AID-2×RBD27, an auxin-inducible degron-based Rab27 trapper that reversibly inhibits the function of Rab27A in melanocytes.

Abstract

Small GTPase Rabs are evolutionarily conserved regulators of intracellular membrane traffic and regulate multiple steps in membrane trafficking. Although various approaches have been used to identify the function(s) of individual Rabs, no simple tool that reversibly inhibits the function of Rab has ever been reported. Here, we developed a novel tool, named AID-2×RBD27 (auxin-inducible degron-tagged tandem Rab27-binding domain), that reversibly inhibits the function of Rab27 and then evaluated its usefulness by using Rab27A-mediated melanosome transport as a model. We showed that expression and degradation of AID-2×RBD27 in melanocytes caused reversible changes in melanosome distribution between perinuclear melanosome aggregation and peripheral melanosome dispersion.

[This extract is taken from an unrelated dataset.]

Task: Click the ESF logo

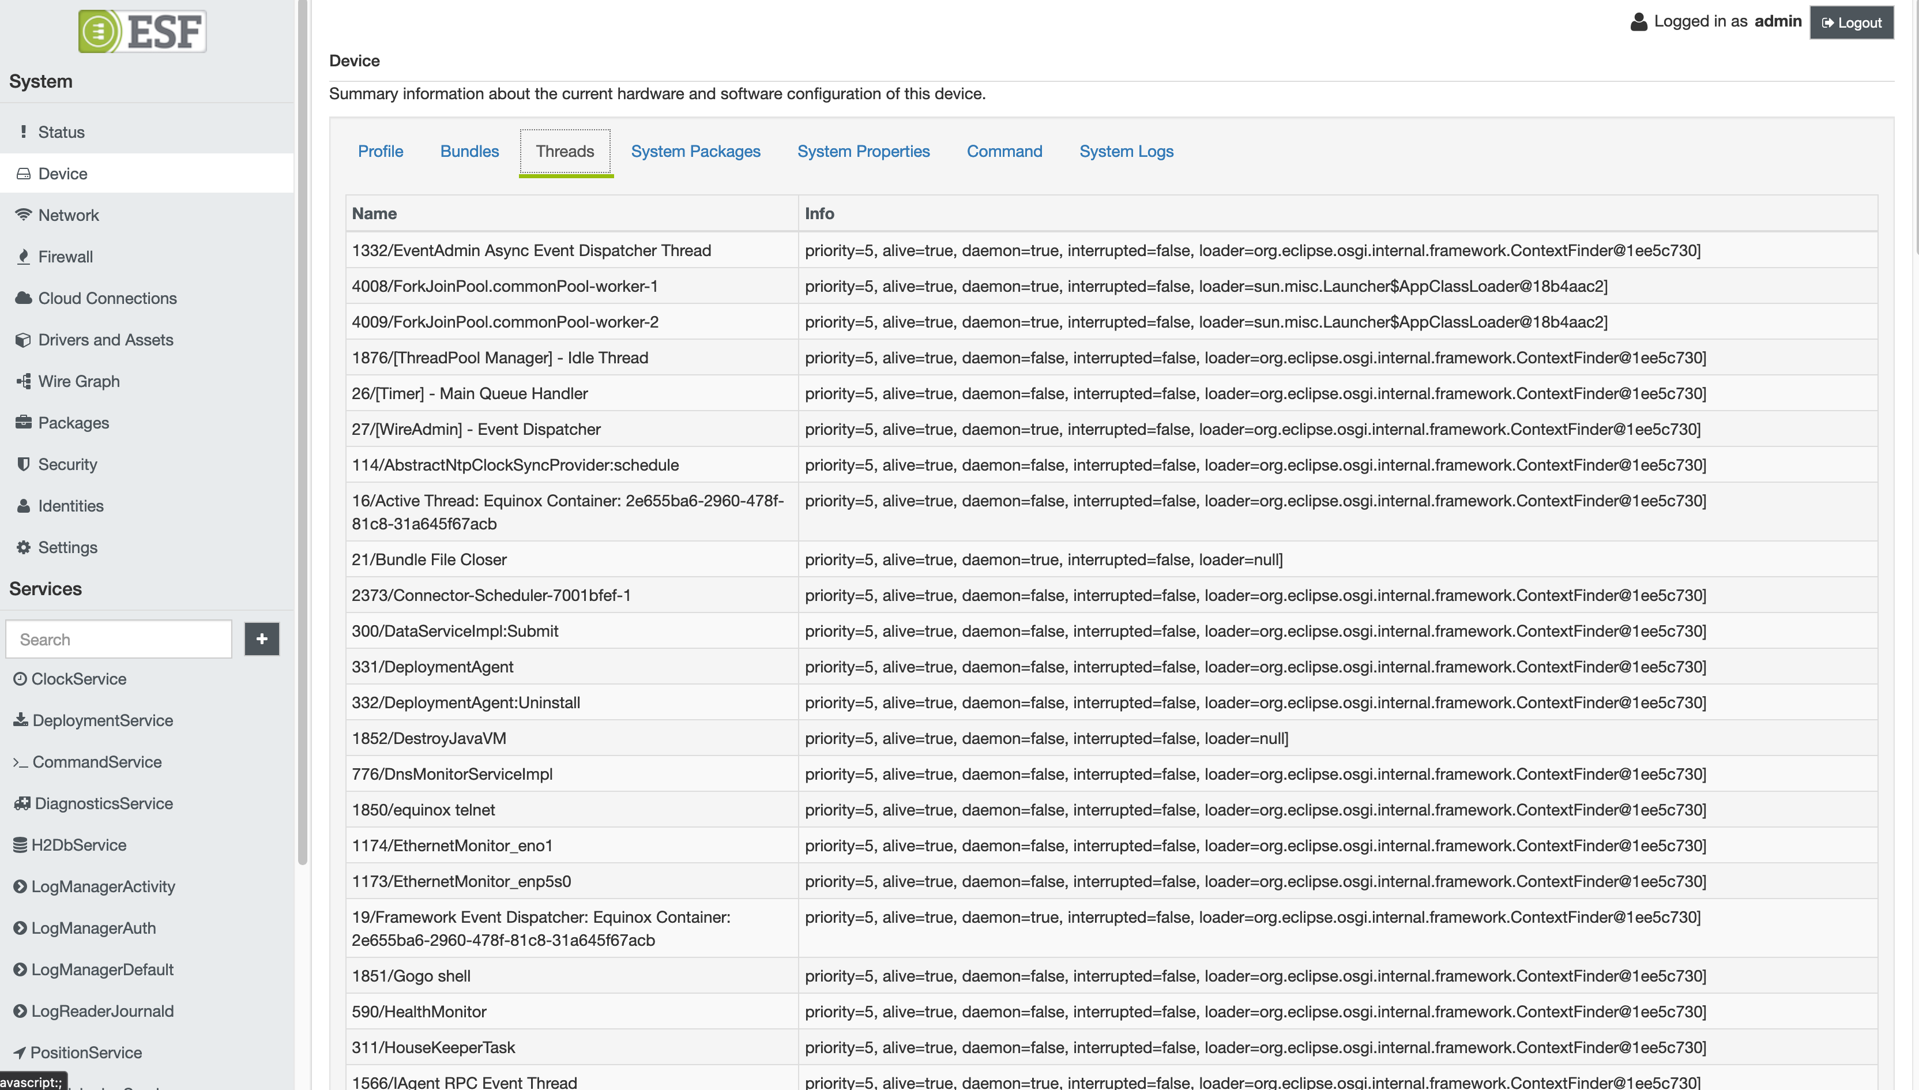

By performing 3D live-cell imaging in combination, we found that two types of anterograde melanosome transport are involved in peripheral melanosome dispersion, i.e. fast, long-range melanosome transport in the microtubule-enriched inner cellular region, especially in the dendrite, and slow, intermittent melanosome transport along the cortical actin filaments. Our new concept of an auxin-inducible degron-Rab-binding domain system would apply to all other Rabs as a means of investigating various Rab-mediated membrane trafficking events by reversibly inhibiting them.